Making patterns of consumption and production biodiversity-friendly is a requirement for ensuring sustainability. For the much-needed transformational shift to sustainable production (SDG12), it is imperative to maintain a rich biodiversity and healthy ecosystems. Ecosystem services further mitigate adverse impacts of production: intact river catchment areas provide reliable water supply while hedges and green belts provide habitats for pollinators. Terrestrial ecosystems play a vital role in conserving ecological diversity and biodiversity, which are crucial in addressing the urgent need to counteract climate change and its effects (SDG13). Biodiversity and ecosystem conservation (SDG15) emerge as multipliers of co-benefits across all other SDGs, and further serve to buffer negative interactions, while entailing relatively small risks of trade-offs [1].

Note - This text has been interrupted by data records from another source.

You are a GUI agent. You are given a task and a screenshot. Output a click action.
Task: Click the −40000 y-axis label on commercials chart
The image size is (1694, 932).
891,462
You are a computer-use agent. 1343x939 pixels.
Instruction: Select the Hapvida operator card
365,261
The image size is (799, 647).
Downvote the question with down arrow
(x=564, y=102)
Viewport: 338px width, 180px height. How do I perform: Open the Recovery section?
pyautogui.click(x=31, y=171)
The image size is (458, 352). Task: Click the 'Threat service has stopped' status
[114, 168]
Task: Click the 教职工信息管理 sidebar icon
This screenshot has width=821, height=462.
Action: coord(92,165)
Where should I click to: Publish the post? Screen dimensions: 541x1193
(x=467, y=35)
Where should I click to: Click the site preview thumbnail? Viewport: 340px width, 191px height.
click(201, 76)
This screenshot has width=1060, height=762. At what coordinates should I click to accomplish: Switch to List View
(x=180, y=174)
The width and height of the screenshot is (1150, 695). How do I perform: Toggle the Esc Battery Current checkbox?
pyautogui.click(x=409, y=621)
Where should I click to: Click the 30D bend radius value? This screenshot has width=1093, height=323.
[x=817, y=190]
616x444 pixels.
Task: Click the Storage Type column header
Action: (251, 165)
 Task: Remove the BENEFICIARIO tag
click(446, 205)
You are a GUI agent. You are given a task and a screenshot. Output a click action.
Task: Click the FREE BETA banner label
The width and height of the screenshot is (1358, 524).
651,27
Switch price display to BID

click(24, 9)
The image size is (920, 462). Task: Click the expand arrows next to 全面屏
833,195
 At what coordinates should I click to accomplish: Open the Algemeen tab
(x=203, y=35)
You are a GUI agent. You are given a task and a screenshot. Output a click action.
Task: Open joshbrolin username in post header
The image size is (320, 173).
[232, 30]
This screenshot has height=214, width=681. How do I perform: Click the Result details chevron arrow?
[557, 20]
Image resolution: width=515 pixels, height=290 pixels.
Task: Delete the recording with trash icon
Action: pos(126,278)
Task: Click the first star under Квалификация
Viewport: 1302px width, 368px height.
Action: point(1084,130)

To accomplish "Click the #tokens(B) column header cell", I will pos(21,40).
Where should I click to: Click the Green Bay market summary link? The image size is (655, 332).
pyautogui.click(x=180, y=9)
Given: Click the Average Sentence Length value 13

Vineyards, when managed sustainably, have been shown to promote a biodiversity-rich eco-mosaic featuring both cultivated and spontaneous biodiversity, countering ecosystem fragmentation and preserving the ecological value of the landscape [2-4] thus contributing to the sustainable use of resources, while providing valuable ecosystem services that reduce pest pressure, conserve water, recycle nutrients, and limit soil erosion [5]. Sustainable management of vineyards, however, requires a good understanding of its ecosystem functions, promotion of ecological infrastructures and assertive biodiversity conservation. It entails the capacity to evaluate the risks and trade-offs needed to sustain economic viability from production with essential environmental and social protection.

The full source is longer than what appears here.